Iterator.next(), println(), but .iterator, .tail, .empty, .toArray, .toList. I personally like it to have () as a sign that a side effect is happening. Multi-threading would not matter, no () for methods that only observe (but don't perform) effects. So in principle also .currentTimeMillis (well that's defined in Java anyway - but do we really need an exception for "exception of System interrupts" as Martin mentions above?)

lrytz commented 6 years ago

It leads to the question what is a side effect. Referential transparency is not a useful answer here, as we're working with mutable state. Effects are IO, observable state changs (changes to local / newly allocated state is not an effect, niether is updating a cache). Exceptions are excluded (.head).

SethTisue commented 6 years ago

Can we just say "add () if the method can perform side effects"?

Yes, please. This how I've understood and taught () for more than a decade now, and it's how I see others understanding and teaching it, too.

I dislike iterator() and toArray() — both direct dislike, and dislike of the migration annoyance we will cause people if we do this.

lrytz commented 6 years ago

https://github.com/scala/scala/pull/6620

NthPortal commented 6 years ago

I noticed last night that Factory[Coll]#newBuilder[A] got () as well in the collections redesign as well - is that something that should be reverted as well?

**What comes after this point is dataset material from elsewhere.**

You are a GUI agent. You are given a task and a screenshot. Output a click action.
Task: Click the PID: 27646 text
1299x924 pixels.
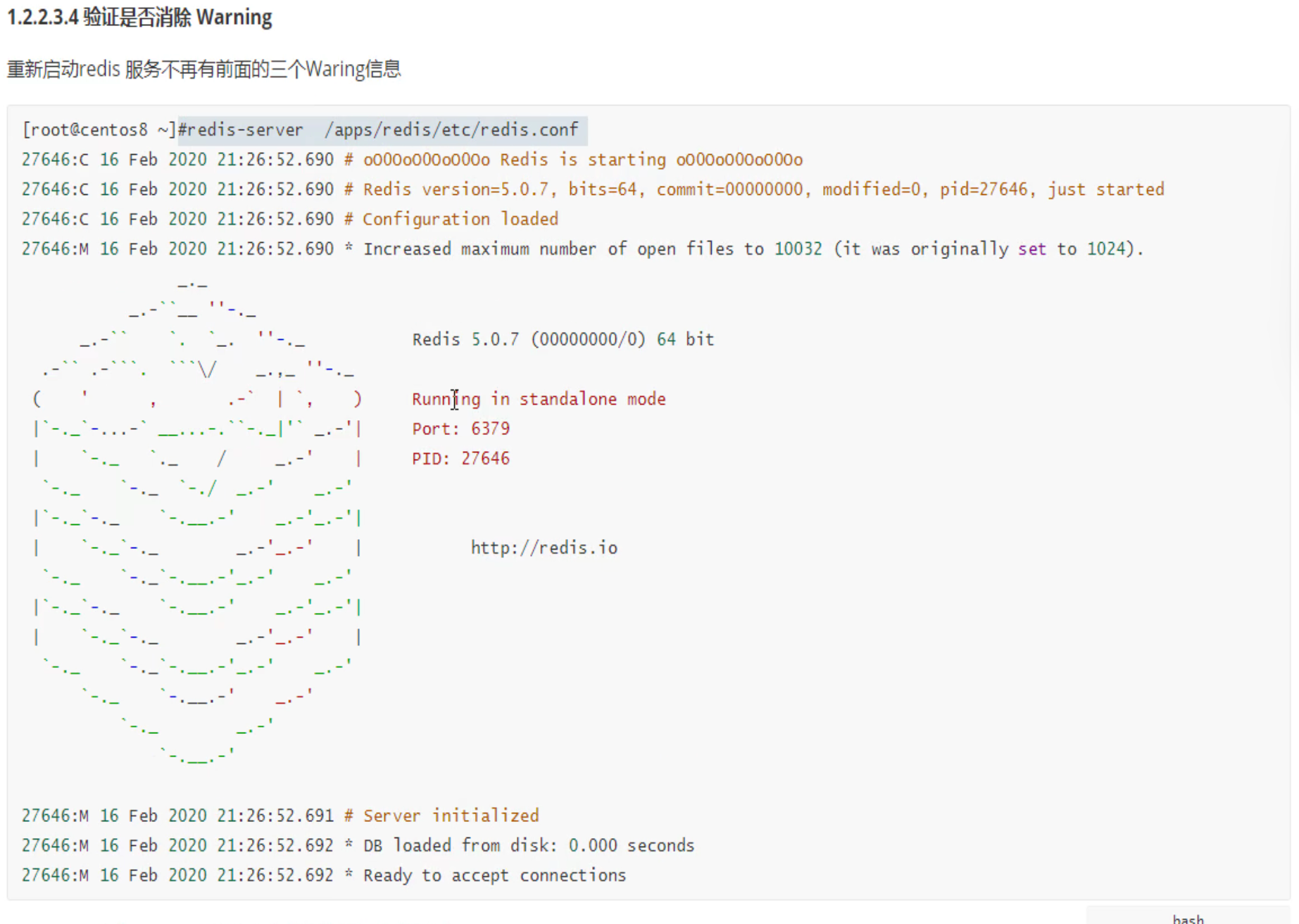tap(460, 458)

lrytz commented 6 years ago

Searching a bit in the library, there's also

And outside collections

Ichoran commented 6 years ago

Methods on Random change the instance of the class, so they should have () under any scheme we've discussed! Likewise with Builder.result()--the behavior after calling it is undefined (or defined if it's a ReusableBuilder, but you still shouldn't call it again).